After another hour or two of this wandering, I stopped in the middle of an old square. Something caught my eye in the distance. Rising above the ruined houses and the collapsed rooftops was a massive shape, almost swallowed by time and decay.

 

"…A castle?" I murmured, narrowing my eyes. It had to be. It had huge stone towers, or what was left of them. Even from here, I could see the outer walls were cracked wide open, like they'd been hit by a catapult or… or something else.

 

"Guess you're my next stop," I said under my breath.

 

I made my way through the city's bones, stepping over broken carts, doors torn from hinges, clothes turned to rags that fluttered around my boots.

 

By the time I reached the castle walls, the sun—or whatever pale orb hung overhead in this dead world—was dipping low. Shadows stretched across the courtyard. The gate was gone — only splinters and rusted hinges remained. I slipped through a gap in the crumbled wall instead.

Inside was a wasteland of stone and memory. The hallway was completely empty. I passed what looked like a kitchen. Skeletons still slumped over a long-cold hearth. Servants? Maids? Maybe the royal cook.

 

I paused in front of a faded painting, or what was left of it. Just smears of colour, shapes worn away by time. "Can't even tell who you were," I said to the shadows on the wall. "King? Queen? Someone's kid?"

 

I moved deeper. Doorways led to shattered bedrooms, storage rooms, and halls that ended in collapsed ceilings. Everywhere — more bones, more dust. It felt like the castle was barely holding itself.

 

At last, I stepped into a massive chamber, and the cold air hit my face. A carpet — half-eaten by moths and age — led to a throne at the far end.

 

I walked down the centre, my footsteps echoing in the empty throne room. Skeletons littered the room — armoured guards fallen where they stood.
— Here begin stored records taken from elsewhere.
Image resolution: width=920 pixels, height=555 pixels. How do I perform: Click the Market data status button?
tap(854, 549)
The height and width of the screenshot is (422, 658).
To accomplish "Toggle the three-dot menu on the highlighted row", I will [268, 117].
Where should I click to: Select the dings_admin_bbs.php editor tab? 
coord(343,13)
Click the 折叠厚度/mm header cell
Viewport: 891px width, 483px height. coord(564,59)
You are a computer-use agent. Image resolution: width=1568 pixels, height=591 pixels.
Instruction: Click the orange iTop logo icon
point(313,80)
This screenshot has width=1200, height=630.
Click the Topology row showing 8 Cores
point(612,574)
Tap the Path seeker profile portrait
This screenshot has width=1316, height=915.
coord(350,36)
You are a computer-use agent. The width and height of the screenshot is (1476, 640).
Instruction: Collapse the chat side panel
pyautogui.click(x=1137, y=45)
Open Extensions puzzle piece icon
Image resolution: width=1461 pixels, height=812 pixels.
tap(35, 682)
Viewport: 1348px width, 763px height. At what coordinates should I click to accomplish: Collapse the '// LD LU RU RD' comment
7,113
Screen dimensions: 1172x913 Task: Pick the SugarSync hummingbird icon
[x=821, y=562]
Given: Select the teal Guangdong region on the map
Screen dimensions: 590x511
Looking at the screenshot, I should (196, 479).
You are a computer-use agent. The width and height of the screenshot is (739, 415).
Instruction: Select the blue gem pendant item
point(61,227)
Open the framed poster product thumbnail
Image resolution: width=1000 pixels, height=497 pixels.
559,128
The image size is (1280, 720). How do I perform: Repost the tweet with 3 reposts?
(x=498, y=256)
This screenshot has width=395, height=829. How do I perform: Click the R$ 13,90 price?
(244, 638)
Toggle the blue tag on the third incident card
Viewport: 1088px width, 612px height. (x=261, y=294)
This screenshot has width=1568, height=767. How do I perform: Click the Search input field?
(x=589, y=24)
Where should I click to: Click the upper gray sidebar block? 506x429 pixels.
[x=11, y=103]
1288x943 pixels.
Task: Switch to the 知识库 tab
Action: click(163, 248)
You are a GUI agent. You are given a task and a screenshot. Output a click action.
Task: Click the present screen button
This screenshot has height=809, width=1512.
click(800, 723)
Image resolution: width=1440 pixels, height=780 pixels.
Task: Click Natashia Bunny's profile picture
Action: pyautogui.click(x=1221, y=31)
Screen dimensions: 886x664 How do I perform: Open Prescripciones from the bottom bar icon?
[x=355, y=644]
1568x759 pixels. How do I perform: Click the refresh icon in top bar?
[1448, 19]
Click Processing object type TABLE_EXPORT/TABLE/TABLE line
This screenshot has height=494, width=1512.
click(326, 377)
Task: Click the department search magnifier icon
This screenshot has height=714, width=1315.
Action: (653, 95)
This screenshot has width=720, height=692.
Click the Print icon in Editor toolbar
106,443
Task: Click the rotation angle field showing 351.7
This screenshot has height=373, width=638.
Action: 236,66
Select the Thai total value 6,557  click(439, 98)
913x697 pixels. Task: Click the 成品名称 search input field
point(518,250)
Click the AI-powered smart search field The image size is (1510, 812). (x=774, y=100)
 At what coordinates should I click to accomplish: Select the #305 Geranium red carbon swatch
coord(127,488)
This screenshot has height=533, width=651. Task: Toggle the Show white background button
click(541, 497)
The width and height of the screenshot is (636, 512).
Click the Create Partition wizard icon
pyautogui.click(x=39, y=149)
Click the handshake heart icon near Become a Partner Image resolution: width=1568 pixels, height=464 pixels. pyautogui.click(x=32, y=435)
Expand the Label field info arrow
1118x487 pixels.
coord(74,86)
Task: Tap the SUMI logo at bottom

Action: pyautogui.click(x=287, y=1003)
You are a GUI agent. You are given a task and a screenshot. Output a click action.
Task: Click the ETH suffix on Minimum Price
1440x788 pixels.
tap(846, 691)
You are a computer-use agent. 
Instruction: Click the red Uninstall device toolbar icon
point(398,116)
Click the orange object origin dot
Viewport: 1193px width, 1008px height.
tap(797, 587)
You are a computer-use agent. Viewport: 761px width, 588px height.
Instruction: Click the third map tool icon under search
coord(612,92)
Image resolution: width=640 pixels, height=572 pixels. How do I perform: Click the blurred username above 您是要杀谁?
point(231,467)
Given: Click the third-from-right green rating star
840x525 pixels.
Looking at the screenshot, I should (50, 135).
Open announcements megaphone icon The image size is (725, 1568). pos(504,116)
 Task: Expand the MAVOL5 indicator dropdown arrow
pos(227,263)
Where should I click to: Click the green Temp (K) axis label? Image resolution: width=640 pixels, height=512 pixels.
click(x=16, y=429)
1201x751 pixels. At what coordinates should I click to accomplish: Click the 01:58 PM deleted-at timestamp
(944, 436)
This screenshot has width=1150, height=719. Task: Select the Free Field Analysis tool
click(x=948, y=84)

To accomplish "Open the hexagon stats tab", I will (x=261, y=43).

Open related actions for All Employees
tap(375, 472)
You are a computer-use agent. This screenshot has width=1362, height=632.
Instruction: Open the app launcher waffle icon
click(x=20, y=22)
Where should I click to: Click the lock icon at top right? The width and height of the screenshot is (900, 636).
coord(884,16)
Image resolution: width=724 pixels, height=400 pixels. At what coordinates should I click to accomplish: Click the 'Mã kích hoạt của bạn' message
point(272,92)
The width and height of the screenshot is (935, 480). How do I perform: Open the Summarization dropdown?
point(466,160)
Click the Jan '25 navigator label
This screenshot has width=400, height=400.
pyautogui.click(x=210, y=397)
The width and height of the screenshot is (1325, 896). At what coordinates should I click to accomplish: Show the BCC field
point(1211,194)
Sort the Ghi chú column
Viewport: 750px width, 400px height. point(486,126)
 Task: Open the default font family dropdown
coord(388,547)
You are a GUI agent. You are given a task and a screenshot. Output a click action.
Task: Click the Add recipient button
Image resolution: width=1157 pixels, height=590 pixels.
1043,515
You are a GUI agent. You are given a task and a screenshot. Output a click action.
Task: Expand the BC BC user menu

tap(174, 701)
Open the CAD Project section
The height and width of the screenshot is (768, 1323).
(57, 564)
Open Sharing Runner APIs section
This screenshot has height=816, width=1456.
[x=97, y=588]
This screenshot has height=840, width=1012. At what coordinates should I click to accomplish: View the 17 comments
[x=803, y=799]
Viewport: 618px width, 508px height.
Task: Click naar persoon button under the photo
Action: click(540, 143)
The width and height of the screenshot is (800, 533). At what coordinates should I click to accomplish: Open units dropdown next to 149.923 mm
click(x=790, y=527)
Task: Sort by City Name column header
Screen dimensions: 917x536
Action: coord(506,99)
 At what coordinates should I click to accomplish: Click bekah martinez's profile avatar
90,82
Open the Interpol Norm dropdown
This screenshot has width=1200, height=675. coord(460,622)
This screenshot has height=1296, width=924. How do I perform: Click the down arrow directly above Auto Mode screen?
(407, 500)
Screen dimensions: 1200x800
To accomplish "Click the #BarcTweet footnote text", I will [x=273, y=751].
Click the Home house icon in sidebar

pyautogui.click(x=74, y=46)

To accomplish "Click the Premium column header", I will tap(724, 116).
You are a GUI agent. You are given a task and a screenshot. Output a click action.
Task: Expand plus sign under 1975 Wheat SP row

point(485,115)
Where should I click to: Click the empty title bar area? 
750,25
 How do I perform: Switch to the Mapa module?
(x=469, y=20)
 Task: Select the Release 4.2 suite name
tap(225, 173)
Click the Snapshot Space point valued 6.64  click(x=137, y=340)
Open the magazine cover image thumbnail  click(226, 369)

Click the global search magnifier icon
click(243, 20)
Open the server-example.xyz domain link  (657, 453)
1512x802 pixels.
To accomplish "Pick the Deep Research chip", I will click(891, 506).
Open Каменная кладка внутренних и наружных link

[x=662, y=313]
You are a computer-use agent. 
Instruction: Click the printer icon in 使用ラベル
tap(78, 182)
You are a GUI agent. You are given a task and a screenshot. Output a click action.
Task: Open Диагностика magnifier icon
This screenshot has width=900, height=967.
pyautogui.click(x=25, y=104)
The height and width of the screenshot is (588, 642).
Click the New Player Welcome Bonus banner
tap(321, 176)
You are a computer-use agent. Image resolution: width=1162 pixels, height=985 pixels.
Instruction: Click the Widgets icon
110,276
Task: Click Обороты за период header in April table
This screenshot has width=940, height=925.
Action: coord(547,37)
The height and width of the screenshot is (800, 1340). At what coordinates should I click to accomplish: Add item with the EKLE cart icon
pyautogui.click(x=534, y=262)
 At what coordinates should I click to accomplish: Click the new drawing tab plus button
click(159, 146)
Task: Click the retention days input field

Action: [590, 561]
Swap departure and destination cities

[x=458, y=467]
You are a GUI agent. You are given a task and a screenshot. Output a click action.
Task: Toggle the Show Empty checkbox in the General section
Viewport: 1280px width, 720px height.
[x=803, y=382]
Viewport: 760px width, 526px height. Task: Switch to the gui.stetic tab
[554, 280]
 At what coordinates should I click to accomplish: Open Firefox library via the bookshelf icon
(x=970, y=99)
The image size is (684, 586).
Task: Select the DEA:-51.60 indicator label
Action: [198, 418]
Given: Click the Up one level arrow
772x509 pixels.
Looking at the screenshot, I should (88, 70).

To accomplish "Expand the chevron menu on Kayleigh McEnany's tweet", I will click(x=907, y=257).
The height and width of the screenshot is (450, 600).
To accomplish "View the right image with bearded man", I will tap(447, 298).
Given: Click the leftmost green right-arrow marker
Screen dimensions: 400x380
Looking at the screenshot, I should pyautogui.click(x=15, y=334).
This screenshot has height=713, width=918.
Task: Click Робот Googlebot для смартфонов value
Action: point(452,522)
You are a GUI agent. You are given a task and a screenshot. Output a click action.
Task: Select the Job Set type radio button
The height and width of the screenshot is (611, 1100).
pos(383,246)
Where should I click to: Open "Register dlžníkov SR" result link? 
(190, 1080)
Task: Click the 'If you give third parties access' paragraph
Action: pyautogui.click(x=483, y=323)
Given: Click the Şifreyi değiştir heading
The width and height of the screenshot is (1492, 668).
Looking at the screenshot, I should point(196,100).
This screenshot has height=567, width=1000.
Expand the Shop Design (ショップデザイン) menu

Rusted swords clutched in bony hands.

 

There was a figure on the throne.

"What were you…queen or a princess?"  I muttered, stepping closer. This skeleton didn't belong to a man. The bones were delicate, smaller, and its pelvis was bigger. The tattered scraps of what might've once been a gown clung to her frame. Tarnished jewellery glinted on brittle wrists. A bent crown, half-crushed, sat on her skull.

 

I stared for a moment, then my eyes dropped to her hands. Clutched in brittle fingers was a small pendant, its chain twisted around bone.

 

"Let's see what you were holding onto in your last moment…" I whispered as I reached out, gently prying the pendant from her grip. The bones gave way like ash, and the pendant came free.

 

I turned it over in my palm — the metal was cold, covered with centuries of dust. I raised it to my mouth and blew across it — a little cloud of dust drifted away, revealing a star-shaped crest etched on its surface. Same as the one on the city gate.

 

"Let's see what's inside this…." I said, voice low.

 

I thumbed the latch, and the pendant clicked open. But before I could even see what was inside, I was hit by a wave of dizziness.

 

"Ghh—! Now what the…?" My vision blurred. The pendant slipped from my fingers and hit the floor with a dull clink.

 

I staggered back a step, grabbing at my head. "What the hell is this…? What is happening?!..."

 

My knees buckled — the throne room spun, the ruined banners and skeletal guards blurring together.

Darkness pressed in.

 

"Arghhh…!" I screamed in pain through gritted teeth, and the pendant lay on the cracked stone, half-open… secrets still hidden.